Problem to work on:
Reproduce verbatim the part of the entries that opens with the line containing "You are a computer-use" and closes with the final line of the entries, including both of those lines.

Records to process:
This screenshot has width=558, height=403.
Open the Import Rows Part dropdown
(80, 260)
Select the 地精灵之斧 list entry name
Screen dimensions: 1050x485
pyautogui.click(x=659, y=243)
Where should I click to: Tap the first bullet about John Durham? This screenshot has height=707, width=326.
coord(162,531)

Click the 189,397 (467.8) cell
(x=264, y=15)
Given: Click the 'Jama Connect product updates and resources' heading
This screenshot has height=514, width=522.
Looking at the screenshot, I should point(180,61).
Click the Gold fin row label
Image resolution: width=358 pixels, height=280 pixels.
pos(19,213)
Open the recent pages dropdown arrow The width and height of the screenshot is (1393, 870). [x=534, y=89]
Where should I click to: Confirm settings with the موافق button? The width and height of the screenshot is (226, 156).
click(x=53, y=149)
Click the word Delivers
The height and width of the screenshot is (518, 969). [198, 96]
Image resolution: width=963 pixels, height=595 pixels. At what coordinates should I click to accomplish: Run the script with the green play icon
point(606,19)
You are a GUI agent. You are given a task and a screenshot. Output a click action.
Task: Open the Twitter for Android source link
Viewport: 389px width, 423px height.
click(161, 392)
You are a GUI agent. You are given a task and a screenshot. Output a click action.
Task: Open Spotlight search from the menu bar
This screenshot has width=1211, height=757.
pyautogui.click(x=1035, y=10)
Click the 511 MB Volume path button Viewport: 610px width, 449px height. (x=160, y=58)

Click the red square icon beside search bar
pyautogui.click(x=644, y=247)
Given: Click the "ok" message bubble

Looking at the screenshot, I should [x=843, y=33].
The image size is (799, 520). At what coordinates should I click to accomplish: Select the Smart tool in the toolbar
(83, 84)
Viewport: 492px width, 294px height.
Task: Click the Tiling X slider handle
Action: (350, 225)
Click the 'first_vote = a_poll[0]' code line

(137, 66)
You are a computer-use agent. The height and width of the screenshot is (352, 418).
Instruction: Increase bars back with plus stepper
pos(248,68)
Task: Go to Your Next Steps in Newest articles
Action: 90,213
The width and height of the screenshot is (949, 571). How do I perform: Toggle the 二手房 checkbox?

Final result:
You are a computer-use agent. The height and width of the screenshot is (352, 418).
Instruction: Increase bars back with plus stepper
pos(248,68)
Task: Go to Your Next Steps in Newest articles
Action: 90,213
The width and height of the screenshot is (949, 571). How do I perform: Toggle the 二手房 checkbox?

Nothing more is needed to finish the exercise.